Допрос свидетелей начался. Но мы уже не станем продолжать наш рассказ в такой подробности, в какой вели его до сих пор. А потому и опустим о том, как Николай Парфенович внушал каждому призываемому свидетелю, что тот должен показывать по правде и совести, и что впоследствии должен будет повторить это показание свое под присягой. Как наконец от каждого свидетеля требовалось, чтоб он подписал протокол своих показаний и пр., и пр. Отметим лишь одно, что главнейший пункт, на который обращалось все внимание допрашивавших, преимущественно был все тот же самый вопрос о трех тысячах, то-есть было ли их три или полторы в первый раз, то-есть в первый кутеж Дмитрия Федоровича здесь в Мокром, месяц назад, и было ли их три или полторы тысячи вчера, во второй кутеж Дмитрия Федоровича. Увы, все свидетельства, все до единого, оказались против Мити и ни одного в его пользу, а иные из свидетельств так даже внесли новые, почти ошеломляющие факты в опровержение показаний его. Первым спрошенным был Трифон Борисыч. Он предстал пред допрашивающими без малейшего страха, напротив с видом строгого и сурового негодования против обвиняемого и тем несомненно придал себе вид чрезвычайной правдивости и собственного достоинства. Говорил мало, сдержанно, ждал вопросов, отвечал точно и обдуманно. Твердо и не обинуясь показал, что месяц назад не могло быть истрачено менее трех тысяч, что здесь все мужики покажут, что слышали о трех тысячах от самого «Митрий Федорыча»: «Одним цыганкам сколько денег перебросали. Им одним небось за тысячу перевалило».

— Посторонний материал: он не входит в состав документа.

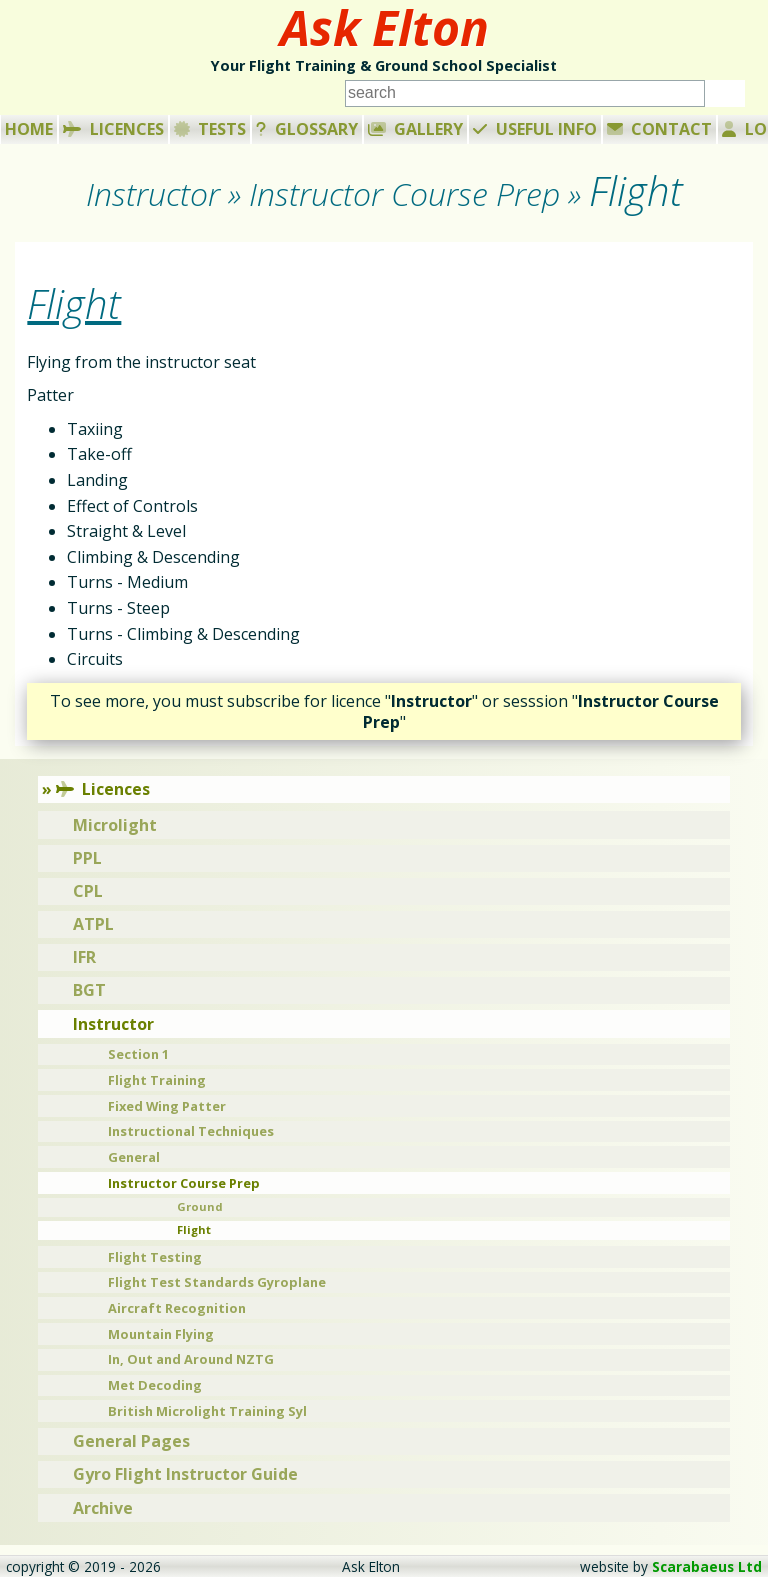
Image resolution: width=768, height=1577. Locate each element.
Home (29, 129)
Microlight (115, 825)
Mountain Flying (161, 1334)
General (134, 1157)
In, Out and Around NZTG (191, 1359)
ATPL (93, 924)
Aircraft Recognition (177, 1308)
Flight (194, 1229)
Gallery (416, 129)
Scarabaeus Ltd (707, 1566)
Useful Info (535, 129)
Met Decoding (155, 1385)
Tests (210, 129)
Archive (103, 1508)
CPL (88, 891)
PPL (87, 858)
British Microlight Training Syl (207, 1411)
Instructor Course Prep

— И пятисот, может, не дал, — мрачно заметил на это Митя, — вот только не считал тогда, пьян был, а жаль…
Митя сидел на этот раз сбоку, спиной к занавескам, слушал мрачно, имел вид грустный и усталый, как бы говоривший: «Э, показывайте, что хотите, теперь все равно!»
— Больше тысячи пошло на них, Митрий Федорыч, — твердо опроверг Трифон Борисович, — бросали зря, а они подымали. Народ-то ведь этот вор и мошенник, конокрады они, угнали их отселева, а то они сами может показали бы, скольким от вас поживились. Сам я в руках у вас тогда сумму видел, — считать не считал, вы мне не давали, это справедливо, — а на глаз, помню, многим больше было, чем полторы тысячи… Куды полторы! Видывали и мы деньги, могим судить…
Насчет вчерашней же суммы Трифон Борисович прямо показал, что Дмитрий Федорович сам ему, только что встал с лошадей, объявил, что привез три тысячи.
— Полно, так ли, Трифон Борисыч, — возразил было Митя, — неужто так-таки положительно объявил, что привез три тысячи?
— Говорили, Митрий Федорыч. При Андрее говорили. Вот он тут сам Андрей, еще не уехал, призовите его. А там в зале, когда хор потчевали, так прямо закричали, что шестую тысячу здесь оставляете, — с прежними, то-есть, оно так понимать надо. Степан да Семен слышали, да Петр Фомич Калганов с вами тогда рядом стоял, может и они тоже запомнили…
Показание о шестой тысяче принято было с необыкновенным впечатлением допрашивающими. Понравилась новая редакция: три да три, значит, шесть, стало быть, три тысячи тогда, да три тысячи теперь, вот они и все шесть, выходило ясно.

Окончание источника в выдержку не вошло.